◆ **DESCRIPTION OF THE TASK**:
The output is the lines below from the one with "Open commit hash 2b6c530" through the one with "1405x609 pixels.", both included, printed exactly and with no other line.

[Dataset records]
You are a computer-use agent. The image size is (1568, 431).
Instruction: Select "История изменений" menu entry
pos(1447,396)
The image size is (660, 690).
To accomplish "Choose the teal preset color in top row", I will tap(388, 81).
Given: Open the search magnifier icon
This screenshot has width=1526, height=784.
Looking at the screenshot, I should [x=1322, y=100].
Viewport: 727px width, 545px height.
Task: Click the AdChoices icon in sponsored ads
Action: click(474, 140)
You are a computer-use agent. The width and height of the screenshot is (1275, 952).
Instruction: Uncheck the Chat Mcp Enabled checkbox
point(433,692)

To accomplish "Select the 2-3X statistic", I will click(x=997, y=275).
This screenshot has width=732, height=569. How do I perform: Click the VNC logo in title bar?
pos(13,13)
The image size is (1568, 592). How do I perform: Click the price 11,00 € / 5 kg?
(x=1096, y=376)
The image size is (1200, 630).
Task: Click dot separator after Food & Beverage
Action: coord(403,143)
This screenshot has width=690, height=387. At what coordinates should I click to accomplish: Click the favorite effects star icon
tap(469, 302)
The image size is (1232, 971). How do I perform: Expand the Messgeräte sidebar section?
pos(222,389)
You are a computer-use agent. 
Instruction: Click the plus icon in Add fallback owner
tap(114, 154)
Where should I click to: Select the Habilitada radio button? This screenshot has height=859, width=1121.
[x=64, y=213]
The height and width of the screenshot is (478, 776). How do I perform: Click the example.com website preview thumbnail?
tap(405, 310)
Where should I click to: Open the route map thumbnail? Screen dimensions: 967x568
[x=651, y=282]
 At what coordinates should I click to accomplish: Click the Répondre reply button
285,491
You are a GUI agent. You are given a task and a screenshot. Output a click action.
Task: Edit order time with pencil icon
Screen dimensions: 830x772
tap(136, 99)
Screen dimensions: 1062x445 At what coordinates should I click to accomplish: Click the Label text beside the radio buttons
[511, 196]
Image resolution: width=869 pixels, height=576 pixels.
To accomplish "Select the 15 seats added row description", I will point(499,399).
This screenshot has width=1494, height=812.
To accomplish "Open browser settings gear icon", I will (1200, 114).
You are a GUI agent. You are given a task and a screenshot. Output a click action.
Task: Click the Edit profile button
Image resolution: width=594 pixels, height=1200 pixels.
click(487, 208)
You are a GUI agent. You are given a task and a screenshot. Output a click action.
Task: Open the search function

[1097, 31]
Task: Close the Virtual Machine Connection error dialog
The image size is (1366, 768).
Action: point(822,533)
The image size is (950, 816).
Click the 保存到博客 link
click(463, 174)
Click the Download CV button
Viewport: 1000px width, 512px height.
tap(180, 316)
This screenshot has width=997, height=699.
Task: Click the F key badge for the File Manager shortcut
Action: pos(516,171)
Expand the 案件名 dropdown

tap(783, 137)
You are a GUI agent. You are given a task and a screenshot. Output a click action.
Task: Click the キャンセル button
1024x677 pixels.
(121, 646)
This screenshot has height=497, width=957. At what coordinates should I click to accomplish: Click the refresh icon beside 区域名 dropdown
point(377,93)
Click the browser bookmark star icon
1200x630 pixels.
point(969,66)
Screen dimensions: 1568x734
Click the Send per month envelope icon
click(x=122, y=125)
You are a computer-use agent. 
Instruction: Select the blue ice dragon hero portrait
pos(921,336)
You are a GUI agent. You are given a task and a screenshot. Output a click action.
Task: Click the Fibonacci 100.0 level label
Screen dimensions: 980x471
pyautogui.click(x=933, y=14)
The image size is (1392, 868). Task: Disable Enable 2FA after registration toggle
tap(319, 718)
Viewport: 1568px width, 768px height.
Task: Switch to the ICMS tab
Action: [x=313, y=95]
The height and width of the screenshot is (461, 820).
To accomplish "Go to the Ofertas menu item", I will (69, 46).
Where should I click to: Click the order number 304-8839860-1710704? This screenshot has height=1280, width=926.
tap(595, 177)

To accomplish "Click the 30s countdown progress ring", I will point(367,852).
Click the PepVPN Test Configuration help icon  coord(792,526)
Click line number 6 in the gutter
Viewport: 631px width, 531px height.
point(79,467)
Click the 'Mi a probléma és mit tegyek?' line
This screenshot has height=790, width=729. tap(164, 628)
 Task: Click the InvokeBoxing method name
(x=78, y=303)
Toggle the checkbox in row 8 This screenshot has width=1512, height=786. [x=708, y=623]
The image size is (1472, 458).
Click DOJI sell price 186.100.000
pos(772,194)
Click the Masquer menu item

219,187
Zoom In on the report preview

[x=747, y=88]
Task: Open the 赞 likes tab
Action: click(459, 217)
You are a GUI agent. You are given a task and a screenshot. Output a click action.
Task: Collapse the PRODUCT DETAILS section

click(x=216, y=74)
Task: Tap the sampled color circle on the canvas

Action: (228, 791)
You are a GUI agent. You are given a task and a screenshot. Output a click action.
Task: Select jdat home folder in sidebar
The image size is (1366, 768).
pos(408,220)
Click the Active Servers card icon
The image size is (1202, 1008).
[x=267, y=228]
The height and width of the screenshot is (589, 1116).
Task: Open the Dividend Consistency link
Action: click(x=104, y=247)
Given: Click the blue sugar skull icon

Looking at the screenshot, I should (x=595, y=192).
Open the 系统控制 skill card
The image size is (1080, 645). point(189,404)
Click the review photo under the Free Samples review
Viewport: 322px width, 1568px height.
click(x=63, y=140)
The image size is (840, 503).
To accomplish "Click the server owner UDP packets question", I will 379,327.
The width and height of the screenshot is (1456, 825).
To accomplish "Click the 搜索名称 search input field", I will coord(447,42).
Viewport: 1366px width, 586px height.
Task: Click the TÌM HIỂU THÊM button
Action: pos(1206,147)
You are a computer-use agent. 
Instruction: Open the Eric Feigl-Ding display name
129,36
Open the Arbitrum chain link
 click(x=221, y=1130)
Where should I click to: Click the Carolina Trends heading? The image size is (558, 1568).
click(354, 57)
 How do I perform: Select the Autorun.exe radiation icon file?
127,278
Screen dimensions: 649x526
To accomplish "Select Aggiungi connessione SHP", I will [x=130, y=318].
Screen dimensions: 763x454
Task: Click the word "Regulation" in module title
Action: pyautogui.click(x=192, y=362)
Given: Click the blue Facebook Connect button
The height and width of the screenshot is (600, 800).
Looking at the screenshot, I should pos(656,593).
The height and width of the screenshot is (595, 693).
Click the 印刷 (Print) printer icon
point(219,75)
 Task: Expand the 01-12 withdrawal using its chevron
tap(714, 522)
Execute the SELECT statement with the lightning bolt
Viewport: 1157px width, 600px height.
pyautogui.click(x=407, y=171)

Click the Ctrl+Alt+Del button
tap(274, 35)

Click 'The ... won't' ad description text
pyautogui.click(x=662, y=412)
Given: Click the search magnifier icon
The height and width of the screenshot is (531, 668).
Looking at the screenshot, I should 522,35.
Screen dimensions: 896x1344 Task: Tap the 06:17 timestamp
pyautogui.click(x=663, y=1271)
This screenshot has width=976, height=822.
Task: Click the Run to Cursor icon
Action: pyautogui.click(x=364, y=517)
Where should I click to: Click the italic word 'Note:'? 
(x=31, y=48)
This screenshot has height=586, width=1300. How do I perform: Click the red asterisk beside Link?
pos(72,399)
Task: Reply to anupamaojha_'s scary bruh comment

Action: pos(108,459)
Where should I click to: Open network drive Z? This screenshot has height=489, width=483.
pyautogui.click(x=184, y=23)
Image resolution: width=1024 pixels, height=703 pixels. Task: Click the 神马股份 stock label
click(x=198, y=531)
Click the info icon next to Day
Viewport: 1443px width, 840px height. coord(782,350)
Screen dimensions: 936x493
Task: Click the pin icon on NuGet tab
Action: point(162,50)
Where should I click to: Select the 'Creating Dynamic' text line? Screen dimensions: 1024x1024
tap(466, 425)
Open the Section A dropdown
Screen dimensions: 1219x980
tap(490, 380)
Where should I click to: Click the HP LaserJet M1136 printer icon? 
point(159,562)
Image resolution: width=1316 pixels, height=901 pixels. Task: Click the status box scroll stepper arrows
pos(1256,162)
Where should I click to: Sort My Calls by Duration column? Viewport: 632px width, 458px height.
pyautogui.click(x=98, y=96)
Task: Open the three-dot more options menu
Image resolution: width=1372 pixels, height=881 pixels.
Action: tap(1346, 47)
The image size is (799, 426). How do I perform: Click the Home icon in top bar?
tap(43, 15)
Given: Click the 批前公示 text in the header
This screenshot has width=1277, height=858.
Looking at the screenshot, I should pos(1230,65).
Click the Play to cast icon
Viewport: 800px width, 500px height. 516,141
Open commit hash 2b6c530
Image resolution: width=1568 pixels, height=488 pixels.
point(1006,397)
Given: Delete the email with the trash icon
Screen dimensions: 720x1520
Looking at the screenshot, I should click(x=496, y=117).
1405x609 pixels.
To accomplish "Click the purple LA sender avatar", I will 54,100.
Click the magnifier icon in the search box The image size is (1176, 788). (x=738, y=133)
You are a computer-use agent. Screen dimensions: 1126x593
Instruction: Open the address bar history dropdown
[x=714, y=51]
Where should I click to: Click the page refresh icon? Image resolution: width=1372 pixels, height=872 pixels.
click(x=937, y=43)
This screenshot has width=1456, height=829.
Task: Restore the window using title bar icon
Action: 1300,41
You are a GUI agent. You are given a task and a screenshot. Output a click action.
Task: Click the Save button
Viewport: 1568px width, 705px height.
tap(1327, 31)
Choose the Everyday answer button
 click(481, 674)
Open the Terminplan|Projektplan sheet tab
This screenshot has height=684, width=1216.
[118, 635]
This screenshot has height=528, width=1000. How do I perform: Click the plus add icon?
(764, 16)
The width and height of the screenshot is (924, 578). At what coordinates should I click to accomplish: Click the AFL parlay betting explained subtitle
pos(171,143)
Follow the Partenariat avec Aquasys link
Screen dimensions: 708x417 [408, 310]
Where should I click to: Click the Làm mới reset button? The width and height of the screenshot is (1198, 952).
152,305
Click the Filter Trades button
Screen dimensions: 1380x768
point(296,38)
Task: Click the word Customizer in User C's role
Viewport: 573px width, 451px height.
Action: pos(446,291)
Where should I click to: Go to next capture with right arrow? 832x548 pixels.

◆ **WORKED SOLUTION**:
Open commit hash 2b6c530
Image resolution: width=1568 pixels, height=488 pixels.
point(1006,397)
Given: Delete the email with the trash icon
Screen dimensions: 720x1520
Looking at the screenshot, I should click(x=496, y=117).
1405x609 pixels.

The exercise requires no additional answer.